▶ Input data:
::::::
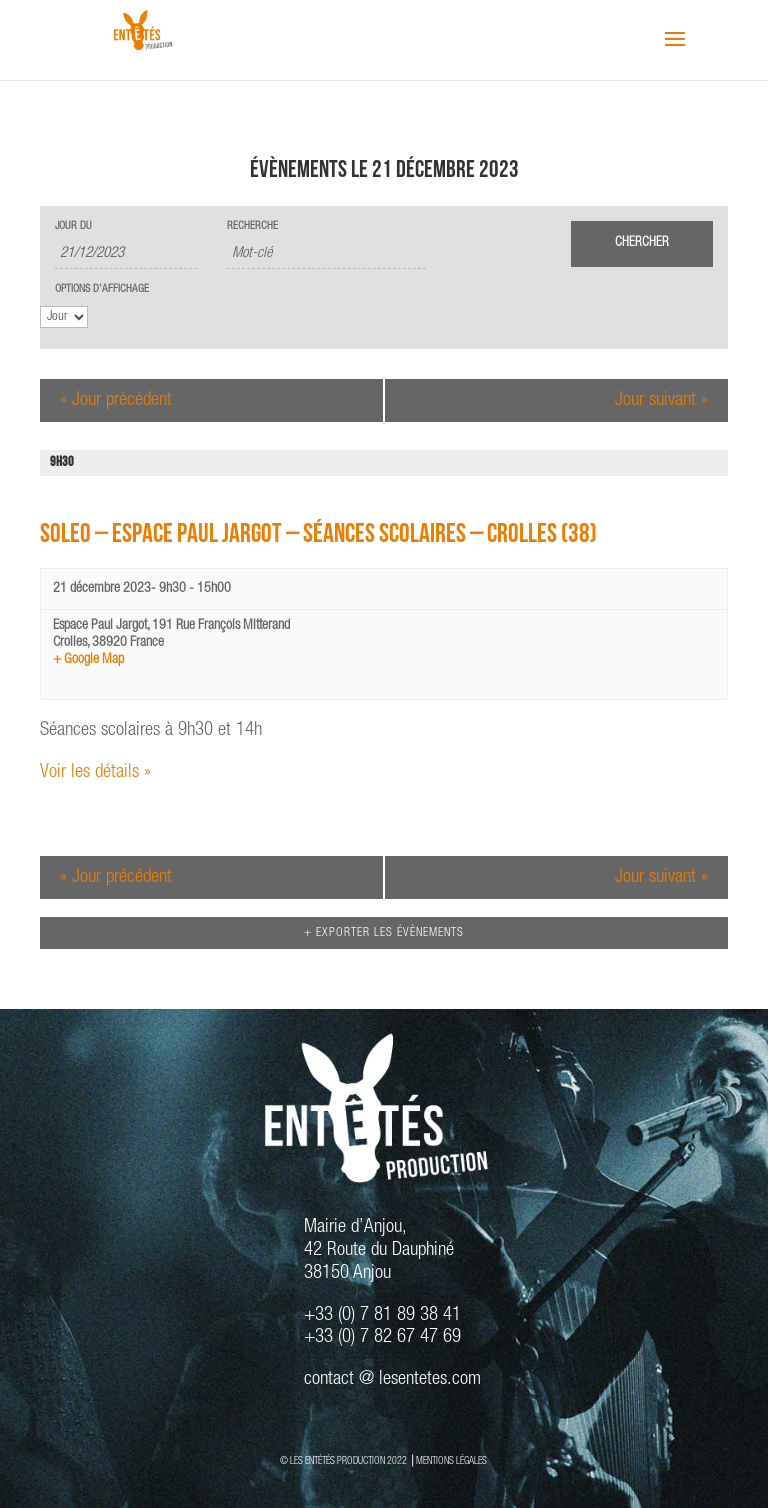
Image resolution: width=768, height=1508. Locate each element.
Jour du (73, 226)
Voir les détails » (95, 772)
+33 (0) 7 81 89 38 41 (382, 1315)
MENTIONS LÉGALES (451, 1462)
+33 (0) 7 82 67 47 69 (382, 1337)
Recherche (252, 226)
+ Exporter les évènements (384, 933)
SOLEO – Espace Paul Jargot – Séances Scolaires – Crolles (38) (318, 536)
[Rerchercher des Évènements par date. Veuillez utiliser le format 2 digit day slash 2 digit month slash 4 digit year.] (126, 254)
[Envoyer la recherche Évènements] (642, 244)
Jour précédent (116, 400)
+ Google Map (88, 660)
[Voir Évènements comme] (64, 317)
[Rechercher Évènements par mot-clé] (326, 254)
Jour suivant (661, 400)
::::::
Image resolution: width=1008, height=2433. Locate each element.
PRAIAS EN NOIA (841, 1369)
::::::
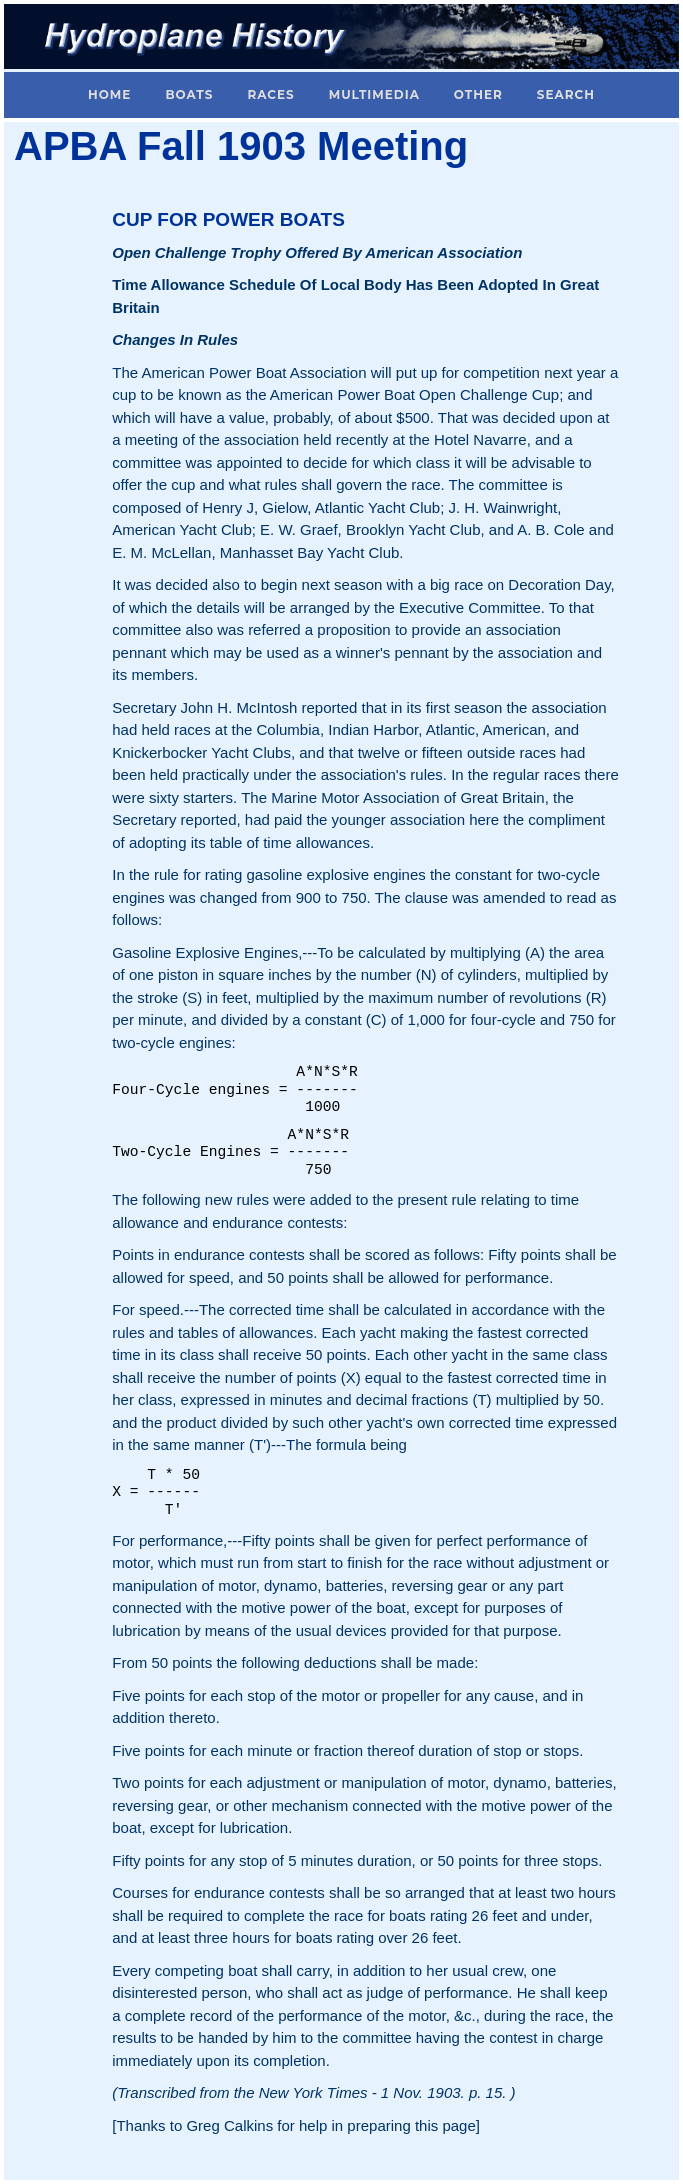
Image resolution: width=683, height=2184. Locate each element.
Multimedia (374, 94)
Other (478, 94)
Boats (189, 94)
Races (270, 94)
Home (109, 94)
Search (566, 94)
::::::
▶ What you have to do: Present part of the data above as a Markdown table with the columns Row and Data line, leaving out any blank lines. Begin at the line that contains "MENTIONS LÉGALES (451, 1462)" and stop after the line that contains "SOLEO – Espace".

▶ Solution:
| Row | Data line |
|---|---|
| 1 | MENTIONS LÉGALES (451, 1462) |
| 2 | +33 (0) 7 82 67 47 69 (382, 1337) |
| 3 | Recherche (252, 226) |
| 4 | + Exporter les évènements (384, 933) |
| 5 | SOLEO – Espace Paul Jargot – Séances Scolaires – Crolles (38) (318, 536) |